Glaubt man der linken israelischen Zeitung «Haaretz», so hat Mandela in dieser Zeit sogar vom israelischen Geheimdienst Mossad Waffen- und Sabotagetraining erhalten. Unter Berufung auf ein Top-Secret-Dokument im Staatsarchiv in Jerusalem berichtete die Zeitung 2013, die Ausbildung habe 1962 in der israelischen Botschaft in Addis Abeba unter dem Codenamen «Schwarze Nelke» stattgefunden. In dem Dokument erscheint Mandela als Freund Israels: «Er sagte ‹Shalom›, wenn er hereinkam, war mit den Problemen der Juden und Israel bestens vertraut und machte den Anschein eines Intellektuellen.» Laut «Haaretz» reiste Mandela damals durch eine Reihe afrikanischer Länder, um für Unterstützung im Kampf gegen die Apartheid zu werben. Die Mossad-Agenten, schrieb «Haaretz», hätten allerdings nicht gewusst, wen sie da vor sich hätten.
Mit zweierlei Mass – die Hamas interessiert Pretoria nicht
Südafrika bezieht sich in seiner Anklage gegen Israel nicht auf Mandela. Das muss es auch nicht. Aber man wird in Pretoria heilfroh darüber sein, dass der Freiheitsheld nicht mehr lebt. Was hätte der Herold der Versöhnlichkeit, der Mann, der sogar seinen Todfeinden die Hand reichte, dazu gesagt, dass Israel, das geschändete Land, und nur Israel an den Pranger gestellt wird? Dass niemand über die Hamas zu Gericht sitzt, die Frauen und Kinder abschlachtete? Und dass kein Mensch zu interessieren scheint, warum Südafrika und andere Länder des «globalen Südens» niemals in dieser juristischen Form Anstoss genommen haben an den Schlächtereien eines Saddam Hussein oder Bashar al-Asad?

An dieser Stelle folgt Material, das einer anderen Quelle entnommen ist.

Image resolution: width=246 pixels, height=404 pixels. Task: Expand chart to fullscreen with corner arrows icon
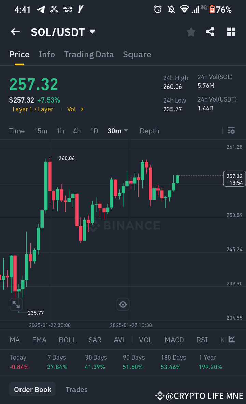tap(16, 304)
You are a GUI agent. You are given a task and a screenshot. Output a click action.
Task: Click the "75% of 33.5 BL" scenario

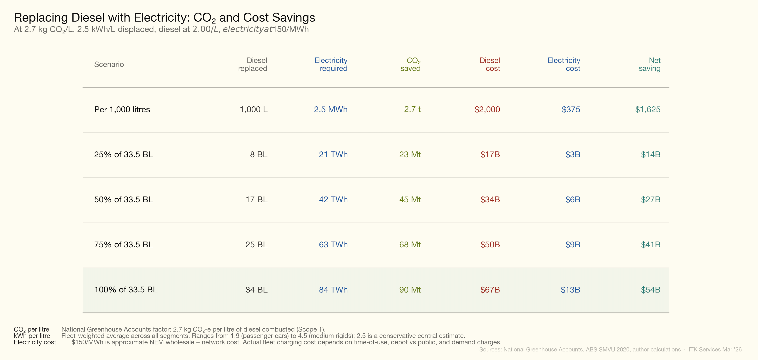(x=124, y=244)
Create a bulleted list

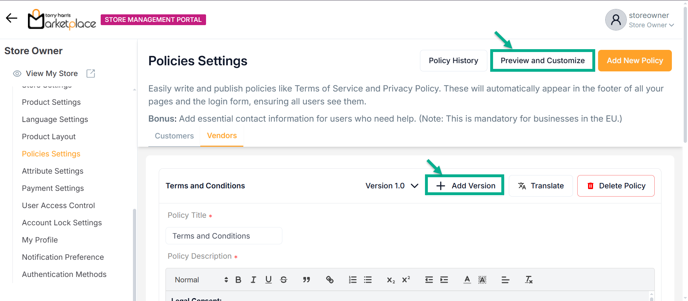pyautogui.click(x=368, y=280)
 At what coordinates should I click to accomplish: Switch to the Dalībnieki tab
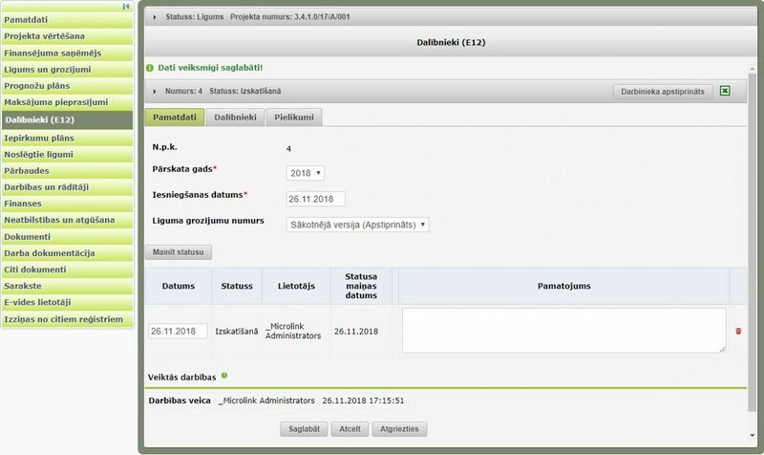click(x=235, y=117)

Der Hinweis, dass nur Länder – und keine Gruppen wie die Hamas – beim IGH angeklagt werden können, läuft ins Leere. Pretoria interessiert sich in offener Nonchalance weder für die Hamas noch für ein Kriegsverbrechen, das jedem jemals aufgeschriebenen Recht hohnspricht. Nein, Pretoria betreibt einfach Politik. Hier geht es nicht eine Sekunde um Recht oder Gerechtigkeit, sondern einzig und allein darum, Israel zu dämonisieren, zu isolieren und an den Pranger zu stellen. Das ist Verrat am Erbe Mandelas.
Zur Erklärung der südafrikanischen Klage bleibt einzig das sinistere Hobby südlicher, meist autokratischer Nationen übrig: der Postkolonialismus, das neue linke Eilverfahren, das Täter und Opfer stets schon kennt, bevor zu Gericht gesessen wird. Kolonisierte Länder werden in diesem Tribunal exkulpiert, westliche Staaten und Regime sind immer die Bösewichte, selbst wenn sie sich Asche aufs Haupt streuen und artige Knickse machen. Nicht Menschenrechte gelten, sondern Minderheitenrechte. Und die werden nicht kritisiert.